Synthetic polypeptides inhibit nucleic acid-induced inflammation in autoimmune diseases by disrupting multivalent TLR9 binding to LL37-DNA bundles.

Complexes of extracellular nucleic acids (NAs) with endogenous proteins or peptides, such as LL37, break immune balance and cause autoimmune diseases, whereas NAs with arginine-enriched peptides do not. Inspired by this, we synthesize a polyarginine nanoparticle PEG-TK-NP Arg , which effectively inhibits Toll-like receptor-9 (TLR9) activation, in contrast to LL37. To explore the discrepancy effect of PEG-TK-NP Arg and LL37, we evaluate the periodic structure of PEG-TK-NP Arg -NA and LL37-NA complexes using small-angle X-ray scattering.
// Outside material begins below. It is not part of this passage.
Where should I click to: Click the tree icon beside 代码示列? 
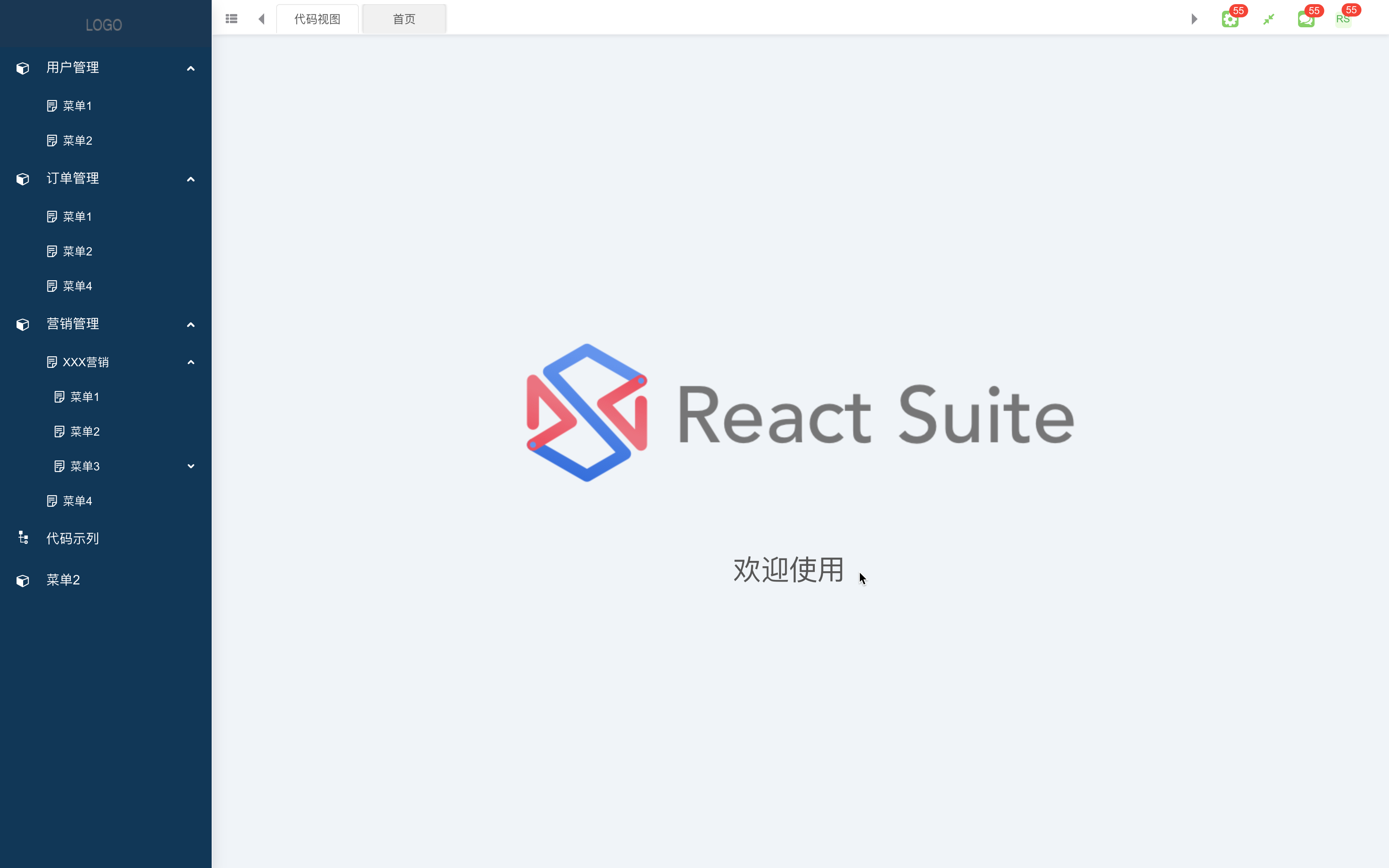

LL37-NA complexes have a larger inter-NA spacing that accommodates TLR9, while the inter-NA spacing in PEG-TK-NP Arg -NA complexes mismatches with the cavity of TLR9, thus inhibiting an interaction with multiple TLR9s, limiting their clustering and damping immune induction. Subsequently, the inhibitory inflammation effect of PEG-TK-NP Arg is proved in an animal model of rheumatoid arthritis. This work on how the scavenger-NA complexes inhibit the immune response may facilitate proof-of-concept research translating to clinical application.